Peki bu proje niye hayata geçirilmedi, ya da ertelendi. Ya da kim engelledi..
Projenin hayata geçirilmesi, sadece Türkiye için değil bölge açısından da bir fırsat olacaktı..
Hâlâ tekno park diye bir şey tutturmuş gidiyoruz.. Birtakım oluşumlar ise, bazı işadamlarının bilişim yatırımlarının maliyetini düşürmek ve muafiyetlerden yararlanmak için bir imkan oluşturuyor o kadar..
Eskişehir"deki proje de, bir önceki Valinin merkeze alınması ile durdu.. Araya seçim girdi filan derken, Bakanlar Kurulundan çıkan karar uygulamaya konamadı..
Ne yazık ki yerli yazılımların ve kartların, eşzamanlı olarak diğer yazılım ve kartlarla test edilmesi için yeterli bir altyapı yok.. Dahası, yazılım yapacakların yararlanacakları bir yazılım arşivine de sahip değiliz.. Çağın en önemli sektörü sahipsiz.. Ciddi bir yazılım marketimiz de yok..
Yazılım bu konuya eğilimli gençlerin kısa süreli eğitimi ile kotarılabilecek bir iş. Bu anlamda her şey yapabiliriz.. Eğitim setleri, bilgisayar oyunları, daha birçok şey.
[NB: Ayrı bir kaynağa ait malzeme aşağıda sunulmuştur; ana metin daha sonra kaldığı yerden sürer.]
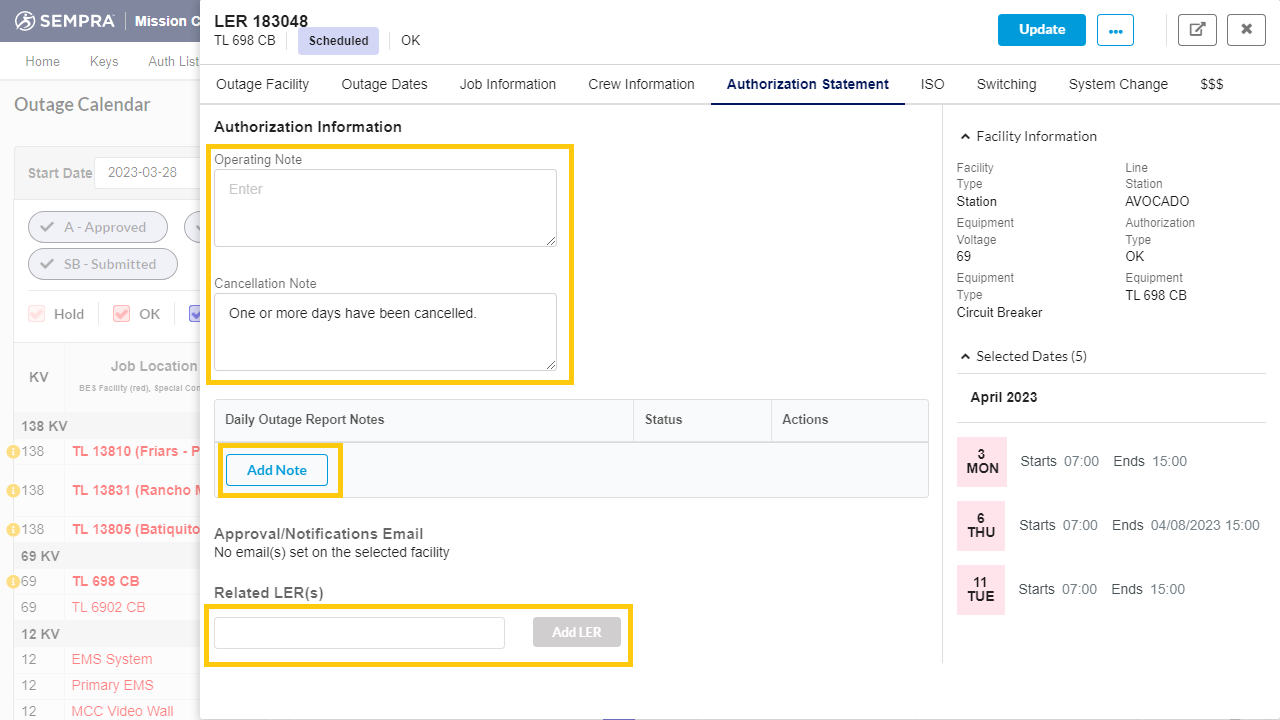Click the checkmark in the A - Approved chip
This screenshot has height=720, width=1280.
click(47, 227)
Çizgi film yapacaksanız ressama ihtiyacınız var. Eğitim programı hazırlayacaksanız senaristlere, pedagoglara, grafikerlere ihtiyacınız var. Yani her alanda istihdam oluşturabilen bir sektör.. Fiziki mekan, makineler falan da istemiyor. Ama bu insanların tam gün ya da ek iş olarak evinden sisteme girip ulusal network üzerinden entegre çalışabilecekleri bir altyapımız yok..
On binlerce İngilizce, Almanca, Fransızca öğretmenimiz var. Hadi bunların işi var diyelim, bunların, bilgi, emek ve becerilerini verimli, etkin bir şekilde kullanabiliyor muyuz.. Resim ve müzik öğretmenleri için de durum aynı.. Neden resim öğretmenleri bir çizgi film ağı üzerinde çalışmasın, neden müzik öğretmenleri bunun seslendirmesin de telif karşılığı görev üstlenmesin?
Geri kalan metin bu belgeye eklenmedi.